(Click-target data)
* * * * * * * * *
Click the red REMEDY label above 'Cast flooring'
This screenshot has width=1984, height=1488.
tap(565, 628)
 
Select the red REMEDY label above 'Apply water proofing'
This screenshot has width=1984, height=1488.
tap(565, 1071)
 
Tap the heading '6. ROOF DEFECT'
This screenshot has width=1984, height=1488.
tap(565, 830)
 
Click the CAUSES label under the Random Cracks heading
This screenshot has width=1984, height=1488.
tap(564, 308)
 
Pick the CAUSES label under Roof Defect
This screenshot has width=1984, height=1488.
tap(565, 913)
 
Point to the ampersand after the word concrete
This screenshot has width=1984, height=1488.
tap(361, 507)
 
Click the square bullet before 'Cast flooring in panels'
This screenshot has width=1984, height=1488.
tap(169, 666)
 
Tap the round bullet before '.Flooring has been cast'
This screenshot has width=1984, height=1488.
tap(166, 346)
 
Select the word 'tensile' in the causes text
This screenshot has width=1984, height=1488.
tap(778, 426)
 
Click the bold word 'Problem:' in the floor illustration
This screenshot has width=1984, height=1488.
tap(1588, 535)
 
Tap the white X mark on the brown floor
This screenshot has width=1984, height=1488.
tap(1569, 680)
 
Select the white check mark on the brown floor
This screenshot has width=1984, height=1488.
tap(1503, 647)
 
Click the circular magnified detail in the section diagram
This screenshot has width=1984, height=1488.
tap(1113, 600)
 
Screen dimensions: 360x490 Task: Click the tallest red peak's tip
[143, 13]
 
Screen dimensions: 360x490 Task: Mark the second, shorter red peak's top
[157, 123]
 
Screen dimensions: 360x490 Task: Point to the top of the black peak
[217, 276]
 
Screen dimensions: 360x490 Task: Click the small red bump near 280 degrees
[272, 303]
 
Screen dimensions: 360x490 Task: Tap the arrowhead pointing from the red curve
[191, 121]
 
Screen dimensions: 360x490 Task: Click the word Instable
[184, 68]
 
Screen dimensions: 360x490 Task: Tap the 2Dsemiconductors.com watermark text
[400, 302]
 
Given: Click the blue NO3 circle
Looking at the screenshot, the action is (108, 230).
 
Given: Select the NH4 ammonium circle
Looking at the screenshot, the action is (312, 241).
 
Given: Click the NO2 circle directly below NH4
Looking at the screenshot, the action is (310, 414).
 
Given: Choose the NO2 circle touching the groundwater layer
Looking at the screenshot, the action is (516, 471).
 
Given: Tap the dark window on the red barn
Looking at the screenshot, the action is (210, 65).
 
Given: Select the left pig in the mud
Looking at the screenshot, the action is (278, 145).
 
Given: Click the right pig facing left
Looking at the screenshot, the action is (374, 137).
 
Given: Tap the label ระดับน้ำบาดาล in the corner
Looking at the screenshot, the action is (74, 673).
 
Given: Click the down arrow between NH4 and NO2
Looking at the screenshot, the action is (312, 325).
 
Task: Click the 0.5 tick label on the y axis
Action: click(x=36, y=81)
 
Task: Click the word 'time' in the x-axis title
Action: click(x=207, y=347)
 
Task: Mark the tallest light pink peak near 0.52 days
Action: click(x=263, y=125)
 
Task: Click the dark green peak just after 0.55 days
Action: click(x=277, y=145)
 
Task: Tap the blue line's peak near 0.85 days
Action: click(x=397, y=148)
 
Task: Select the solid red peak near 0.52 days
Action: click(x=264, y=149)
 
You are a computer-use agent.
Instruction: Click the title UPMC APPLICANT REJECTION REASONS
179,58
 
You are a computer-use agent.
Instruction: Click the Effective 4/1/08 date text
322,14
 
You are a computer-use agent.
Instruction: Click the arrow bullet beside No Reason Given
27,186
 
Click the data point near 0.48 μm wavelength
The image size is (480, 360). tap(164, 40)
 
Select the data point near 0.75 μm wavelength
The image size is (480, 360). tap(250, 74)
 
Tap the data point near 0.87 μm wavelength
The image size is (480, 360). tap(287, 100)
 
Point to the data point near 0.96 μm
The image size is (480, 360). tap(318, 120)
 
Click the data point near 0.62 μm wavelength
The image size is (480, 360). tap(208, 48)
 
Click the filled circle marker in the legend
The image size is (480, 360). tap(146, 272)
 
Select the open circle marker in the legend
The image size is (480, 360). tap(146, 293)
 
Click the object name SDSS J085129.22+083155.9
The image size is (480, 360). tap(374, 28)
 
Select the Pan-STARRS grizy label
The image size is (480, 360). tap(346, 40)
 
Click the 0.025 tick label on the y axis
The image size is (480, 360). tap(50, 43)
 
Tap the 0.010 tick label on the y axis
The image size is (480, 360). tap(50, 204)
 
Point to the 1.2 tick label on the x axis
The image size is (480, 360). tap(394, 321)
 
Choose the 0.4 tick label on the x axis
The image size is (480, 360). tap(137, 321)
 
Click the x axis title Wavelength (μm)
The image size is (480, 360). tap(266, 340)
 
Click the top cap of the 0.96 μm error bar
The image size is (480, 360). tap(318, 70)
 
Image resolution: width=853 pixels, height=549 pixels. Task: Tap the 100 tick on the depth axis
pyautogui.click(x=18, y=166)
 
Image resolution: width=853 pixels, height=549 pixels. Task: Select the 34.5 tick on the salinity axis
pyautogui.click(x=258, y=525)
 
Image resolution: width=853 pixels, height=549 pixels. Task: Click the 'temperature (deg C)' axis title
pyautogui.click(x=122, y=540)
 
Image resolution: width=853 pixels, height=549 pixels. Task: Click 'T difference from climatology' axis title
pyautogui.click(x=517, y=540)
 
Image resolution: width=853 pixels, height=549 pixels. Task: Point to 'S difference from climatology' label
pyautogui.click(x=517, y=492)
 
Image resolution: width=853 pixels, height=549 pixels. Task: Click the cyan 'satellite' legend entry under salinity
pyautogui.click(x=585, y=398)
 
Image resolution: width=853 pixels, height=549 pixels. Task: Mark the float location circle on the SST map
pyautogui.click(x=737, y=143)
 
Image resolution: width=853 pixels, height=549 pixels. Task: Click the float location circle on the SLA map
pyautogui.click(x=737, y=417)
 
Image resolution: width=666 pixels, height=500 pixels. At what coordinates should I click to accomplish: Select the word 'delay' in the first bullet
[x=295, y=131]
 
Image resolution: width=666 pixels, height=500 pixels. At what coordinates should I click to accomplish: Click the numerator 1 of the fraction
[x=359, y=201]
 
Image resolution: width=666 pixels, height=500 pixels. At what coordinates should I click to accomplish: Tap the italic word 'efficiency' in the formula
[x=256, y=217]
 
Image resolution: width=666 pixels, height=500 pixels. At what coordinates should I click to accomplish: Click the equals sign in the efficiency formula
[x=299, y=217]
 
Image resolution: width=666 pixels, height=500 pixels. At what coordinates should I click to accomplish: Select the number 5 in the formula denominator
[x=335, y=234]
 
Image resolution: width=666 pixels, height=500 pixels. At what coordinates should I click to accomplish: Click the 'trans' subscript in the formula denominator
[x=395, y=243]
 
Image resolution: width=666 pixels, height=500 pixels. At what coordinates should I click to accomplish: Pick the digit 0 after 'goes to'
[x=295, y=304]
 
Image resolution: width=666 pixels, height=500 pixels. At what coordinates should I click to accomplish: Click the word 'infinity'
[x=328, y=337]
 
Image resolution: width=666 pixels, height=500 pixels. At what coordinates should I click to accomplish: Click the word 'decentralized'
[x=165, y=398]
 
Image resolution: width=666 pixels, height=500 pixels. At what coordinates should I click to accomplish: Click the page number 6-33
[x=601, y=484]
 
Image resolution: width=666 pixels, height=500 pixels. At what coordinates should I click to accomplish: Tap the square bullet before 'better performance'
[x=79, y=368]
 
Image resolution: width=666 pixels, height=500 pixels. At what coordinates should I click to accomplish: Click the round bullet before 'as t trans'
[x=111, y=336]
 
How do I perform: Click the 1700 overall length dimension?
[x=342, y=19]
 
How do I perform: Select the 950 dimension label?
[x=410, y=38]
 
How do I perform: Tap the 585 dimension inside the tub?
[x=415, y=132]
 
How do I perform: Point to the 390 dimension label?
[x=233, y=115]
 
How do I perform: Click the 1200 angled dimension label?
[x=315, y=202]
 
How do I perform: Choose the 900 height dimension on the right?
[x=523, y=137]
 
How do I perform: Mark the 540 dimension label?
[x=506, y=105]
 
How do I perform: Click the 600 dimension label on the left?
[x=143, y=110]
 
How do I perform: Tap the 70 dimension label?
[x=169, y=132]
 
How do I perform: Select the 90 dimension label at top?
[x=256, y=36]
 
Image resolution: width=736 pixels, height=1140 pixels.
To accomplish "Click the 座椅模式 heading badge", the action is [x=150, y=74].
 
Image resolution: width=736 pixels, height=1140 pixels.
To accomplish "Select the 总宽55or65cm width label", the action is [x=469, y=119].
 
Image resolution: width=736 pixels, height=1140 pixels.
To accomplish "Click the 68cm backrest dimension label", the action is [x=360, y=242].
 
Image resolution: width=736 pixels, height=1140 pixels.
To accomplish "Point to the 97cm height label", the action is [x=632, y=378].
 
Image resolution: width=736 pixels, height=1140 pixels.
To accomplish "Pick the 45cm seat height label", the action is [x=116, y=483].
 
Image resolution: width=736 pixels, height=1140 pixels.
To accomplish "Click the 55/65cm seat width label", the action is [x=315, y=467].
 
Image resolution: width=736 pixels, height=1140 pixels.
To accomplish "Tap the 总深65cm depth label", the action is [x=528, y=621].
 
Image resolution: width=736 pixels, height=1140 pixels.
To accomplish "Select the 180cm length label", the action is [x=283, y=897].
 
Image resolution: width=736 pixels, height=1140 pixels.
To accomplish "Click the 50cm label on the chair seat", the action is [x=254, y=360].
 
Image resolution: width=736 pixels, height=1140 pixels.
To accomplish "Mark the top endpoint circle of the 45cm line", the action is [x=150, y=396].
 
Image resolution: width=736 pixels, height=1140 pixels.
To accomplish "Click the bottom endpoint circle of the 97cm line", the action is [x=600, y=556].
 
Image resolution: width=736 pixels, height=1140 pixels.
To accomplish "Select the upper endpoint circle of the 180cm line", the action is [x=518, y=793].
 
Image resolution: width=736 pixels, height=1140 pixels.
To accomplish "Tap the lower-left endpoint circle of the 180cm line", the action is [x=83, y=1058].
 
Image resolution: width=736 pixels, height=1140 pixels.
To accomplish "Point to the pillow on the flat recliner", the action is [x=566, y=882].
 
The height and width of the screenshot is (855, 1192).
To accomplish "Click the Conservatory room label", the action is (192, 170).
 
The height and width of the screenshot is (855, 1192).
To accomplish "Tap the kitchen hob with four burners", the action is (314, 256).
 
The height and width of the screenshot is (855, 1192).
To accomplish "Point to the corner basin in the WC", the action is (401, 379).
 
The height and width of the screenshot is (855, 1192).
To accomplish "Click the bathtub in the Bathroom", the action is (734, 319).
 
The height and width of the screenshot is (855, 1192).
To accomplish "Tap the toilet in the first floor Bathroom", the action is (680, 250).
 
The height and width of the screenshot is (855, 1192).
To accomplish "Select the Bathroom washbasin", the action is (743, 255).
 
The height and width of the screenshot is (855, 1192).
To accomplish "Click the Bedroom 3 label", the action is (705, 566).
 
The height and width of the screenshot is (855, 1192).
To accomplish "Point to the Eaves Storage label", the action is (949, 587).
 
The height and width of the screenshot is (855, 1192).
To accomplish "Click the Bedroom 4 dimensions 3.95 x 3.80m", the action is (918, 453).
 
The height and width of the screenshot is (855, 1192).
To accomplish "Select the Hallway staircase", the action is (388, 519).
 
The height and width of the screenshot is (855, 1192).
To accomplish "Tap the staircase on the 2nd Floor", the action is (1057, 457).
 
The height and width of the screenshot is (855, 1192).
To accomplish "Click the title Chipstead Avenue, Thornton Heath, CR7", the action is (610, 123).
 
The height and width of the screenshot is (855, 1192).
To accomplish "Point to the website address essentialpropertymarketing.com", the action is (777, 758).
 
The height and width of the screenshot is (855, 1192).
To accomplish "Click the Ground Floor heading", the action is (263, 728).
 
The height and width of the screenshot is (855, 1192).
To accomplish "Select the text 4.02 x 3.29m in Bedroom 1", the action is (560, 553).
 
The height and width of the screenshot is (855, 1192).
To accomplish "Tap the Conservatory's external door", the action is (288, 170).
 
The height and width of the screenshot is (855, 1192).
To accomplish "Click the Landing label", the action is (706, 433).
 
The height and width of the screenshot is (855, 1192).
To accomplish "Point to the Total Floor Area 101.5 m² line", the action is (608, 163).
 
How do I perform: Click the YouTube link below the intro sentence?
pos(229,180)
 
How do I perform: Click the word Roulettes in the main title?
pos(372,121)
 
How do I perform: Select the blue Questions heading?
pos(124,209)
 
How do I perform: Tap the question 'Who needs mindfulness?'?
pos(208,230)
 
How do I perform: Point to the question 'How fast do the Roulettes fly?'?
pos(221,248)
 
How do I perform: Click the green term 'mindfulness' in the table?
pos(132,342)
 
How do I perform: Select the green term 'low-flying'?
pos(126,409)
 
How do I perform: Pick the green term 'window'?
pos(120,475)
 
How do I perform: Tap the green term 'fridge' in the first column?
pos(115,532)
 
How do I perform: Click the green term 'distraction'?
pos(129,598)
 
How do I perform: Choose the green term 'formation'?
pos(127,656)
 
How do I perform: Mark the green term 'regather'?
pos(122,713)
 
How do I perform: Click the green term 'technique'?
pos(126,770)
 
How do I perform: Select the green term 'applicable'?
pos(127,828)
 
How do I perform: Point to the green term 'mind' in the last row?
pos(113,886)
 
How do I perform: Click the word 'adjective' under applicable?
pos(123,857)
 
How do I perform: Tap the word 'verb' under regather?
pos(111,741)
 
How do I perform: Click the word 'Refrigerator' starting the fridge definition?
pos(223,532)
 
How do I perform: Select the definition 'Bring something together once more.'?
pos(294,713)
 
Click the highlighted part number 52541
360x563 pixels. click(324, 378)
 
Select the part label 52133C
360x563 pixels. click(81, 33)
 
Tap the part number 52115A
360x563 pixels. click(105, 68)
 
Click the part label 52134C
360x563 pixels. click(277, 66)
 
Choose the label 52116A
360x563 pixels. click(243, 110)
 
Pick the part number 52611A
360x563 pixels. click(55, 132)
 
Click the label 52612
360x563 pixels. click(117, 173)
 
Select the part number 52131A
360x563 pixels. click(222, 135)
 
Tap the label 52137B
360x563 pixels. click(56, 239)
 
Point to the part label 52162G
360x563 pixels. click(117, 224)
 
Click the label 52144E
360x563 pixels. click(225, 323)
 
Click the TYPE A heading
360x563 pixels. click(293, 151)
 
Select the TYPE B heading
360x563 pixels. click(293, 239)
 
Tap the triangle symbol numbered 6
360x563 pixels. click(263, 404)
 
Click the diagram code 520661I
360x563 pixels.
* * * * * * * * *
Aim of the exercise - Starting with the line containing "before 'as t trans'" and going on through the line containing "[x=256, y=36]", recast the material as a numbered list with the blank lines dropped.

Result for this task -
1. Image resolution: width=666 pixels, height=500 pixels. At what coordinates should I click to accomplish: Click the round bullet before 'as t trans'
2. [x=111, y=336]
3. How do I perform: Click the 1700 overall length dimension?
4. [x=342, y=19]
5. How do I perform: Select the 950 dimension label?
6. [x=410, y=38]
7. How do I perform: Tap the 585 dimension inside the tub?
8. [x=415, y=132]
9. How do I perform: Point to the 390 dimension label?
10. [x=233, y=115]
11. How do I perform: Click the 1200 angled dimension label?
12. [x=315, y=202]
13. How do I perform: Choose the 900 height dimension on the right?
14. [x=523, y=137]
15. How do I perform: Mark the 540 dimension label?
16. [x=506, y=105]
17. How do I perform: Click the 600 dimension label on the left?
18. [x=143, y=110]
19. How do I perform: Tap the 70 dimension label?
20. [x=169, y=132]
21. How do I perform: Select the 90 dimension label at top?
22. [x=256, y=36]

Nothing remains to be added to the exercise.